Un medesimo interesse caratterizza i ‘capricci’ di Hubert Robert, in cui i frammenti dell’antico vengono ricomposti secondo modalità che sfociano nell’immaginario se non nell’onirico.

Hubert Robert Fontana monumentale con architetture

Molto più concreto è il vedutismo di Jacob Philipp Hackert, la cui Veduta dei Colli Albani dall’Osteria del Fico, realistica e realizzata da un punto di vista ancora oggi identificabile, mostra quel trapasso che dall’epoca dei lumi e delle certezze neoclassiche conduce al sublime romantico i cui bagliori dorati riecheggiano nei riverberi del sole sulla campagna romana. La data che campeggia sul dipinto, 1789, è poi particolarmente rappresentativa di un momento della storia aperto al cambiamento più radicale.

Jacob Philipp Hackert

Forse più attenta ai valori ideali e prettamente pittorici e l’inconfondibile luminosità dei paesaggi di Van Bloemen, non a caso soprannominato L’Orizzonte.

Jan Frans Van Bloemen_Paesaggio con figure (il mattino)

Se le sue tele non sono affatto rare nelle collezioni romane, ma qui ci troviamo di fronte a un paio delle sue creazioni più riuscite, il motivo di maggior interesse della mostra è dato dalla presenza di alcuni rari esempi dei pittori più attivi nella Francia di Luigi XV, guidati dal quel meraviglioso narratore di raffinate e ammiccanti scene di corte che fu François Boucher, – con lui è Fragonard – tanto apprezzato nel contesto aristocratico da divenire, grazie alla preferenza concessagli dalla  marchesa di Pompadour, primo pittore del re.

Sono sue tre tele esposte, firmate e datate, tra le quali si segnala, per eleganza e complicità, La piccola giardiniera, del 1767, la cui sensualissima protagonista eleva il ruolo della fioraia verso raffinatezze mondane e capricciose proprie di un mondo che viveva il suo apice prima di venire stravolto per sempre dalla lacerazione rivoluzionaria che nessuna restaurazione avrebbe ricondotto ai fasti del passato.

FrancoisBoucher, La piccola giardiniera

La presenza di questo e di altri capolavori del Settecento francese si deve al lascito di Dimitri Sursock, libanese di nascita e duca di Cervinara, titolo concessogli grazie ai buoni uffici della sorella Isabelle con i Savoia.
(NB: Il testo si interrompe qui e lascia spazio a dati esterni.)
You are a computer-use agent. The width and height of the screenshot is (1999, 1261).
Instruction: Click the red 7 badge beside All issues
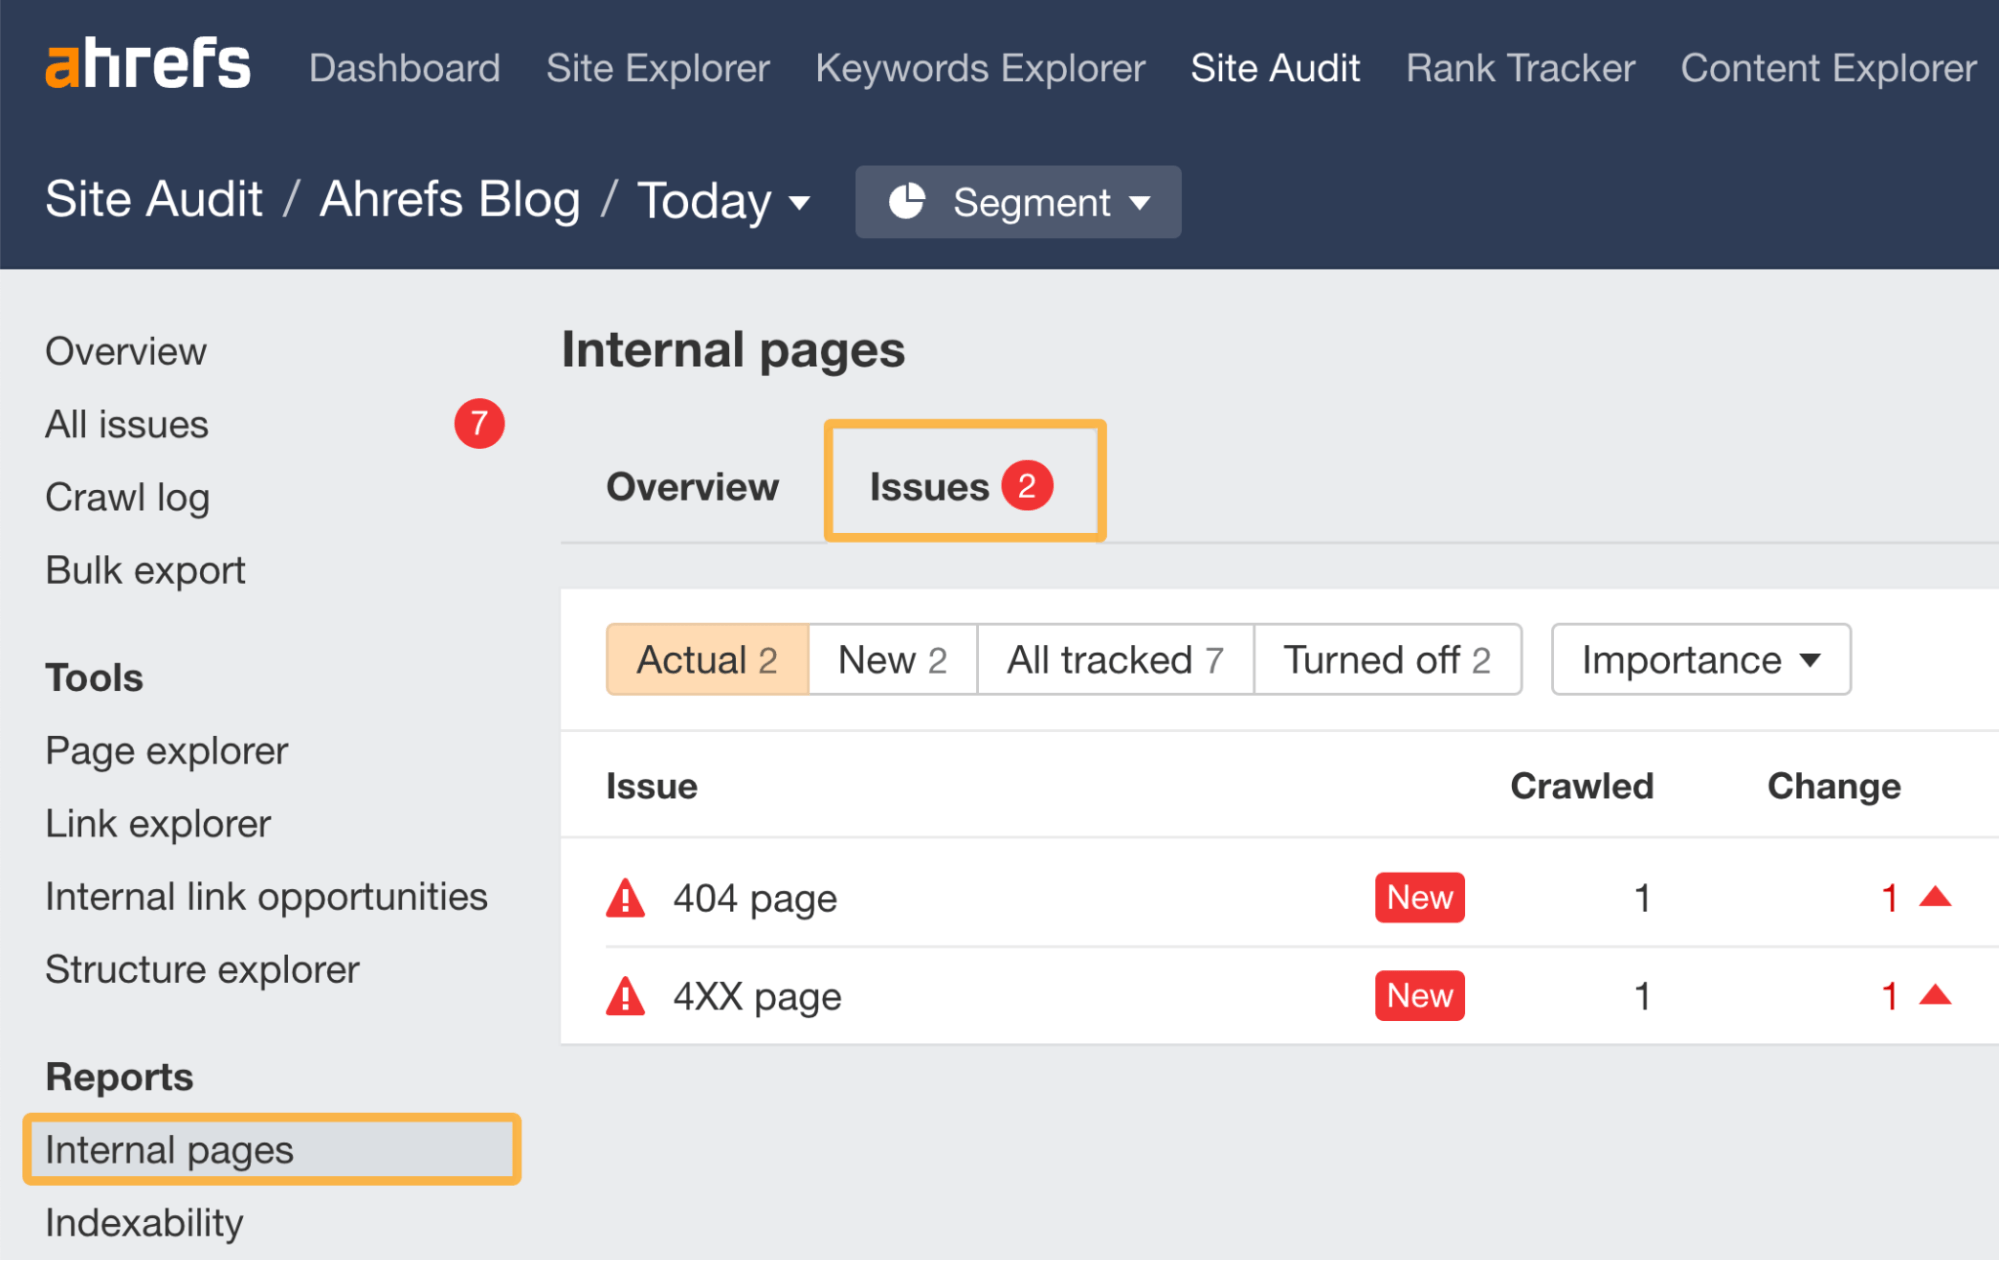pos(480,424)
Lei era andata in sposa al principe Colonna, portando con sé più di una dote, sia materiale che di gusto e raffinatezza, qualità che le permisero di fare del palazzo di famiglia il fulcro della nobiltà romana in un periodo tanto travagliato come quello segnato dalla guerra mondiale. Alla morte di Dimitri, avvenuta nel 1960, questi destinò ventisei pezzi della sua mirabile collezione a un museo romano che il nipote Aspreno Colonna indicò nella Galleria Nazionale di Palazzo Barberini dove oggi queste vedute tornano a parlarci di un mondo signorile e frivolo le cui eleganze forse non ci si addicono più.